> [WHAT TO WORK ON] For every line below, output the text exactly and leave out images.

> [SUPPLIED MATERIAL]

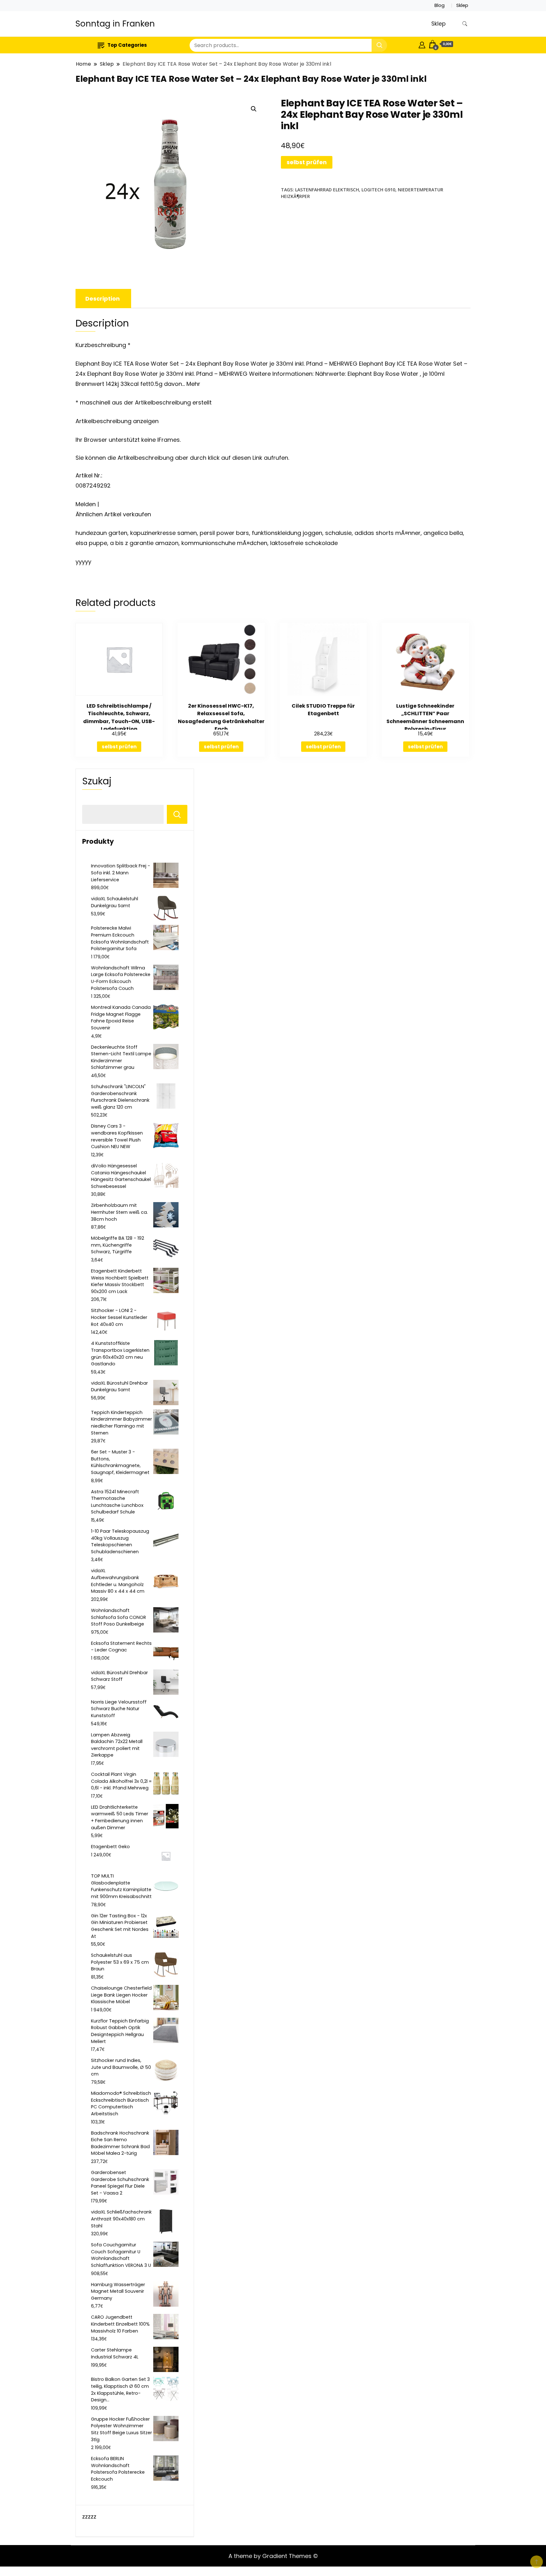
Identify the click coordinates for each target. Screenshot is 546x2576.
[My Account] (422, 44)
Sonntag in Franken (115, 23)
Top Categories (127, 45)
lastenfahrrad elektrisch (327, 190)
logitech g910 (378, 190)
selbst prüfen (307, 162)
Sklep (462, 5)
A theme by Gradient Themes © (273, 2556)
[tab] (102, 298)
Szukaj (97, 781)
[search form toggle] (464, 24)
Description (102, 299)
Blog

> [OUTPUT OF THE EXERCISE]
Identify the click coordinates for each target. Screenshot is 546x2576.
[My Account] (422, 44)
Sonntag in Franken (115, 23)
Top Categories (127, 45)
lastenfahrrad elektrisch (327, 190)
logitech g910 (378, 190)
selbst prüfen (307, 162)
Sklep (462, 5)
A theme by Gradient Themes © (273, 2556)
[tab] (102, 298)
Szukaj (97, 781)
[search form toggle] (464, 24)
Description (102, 299)
Blog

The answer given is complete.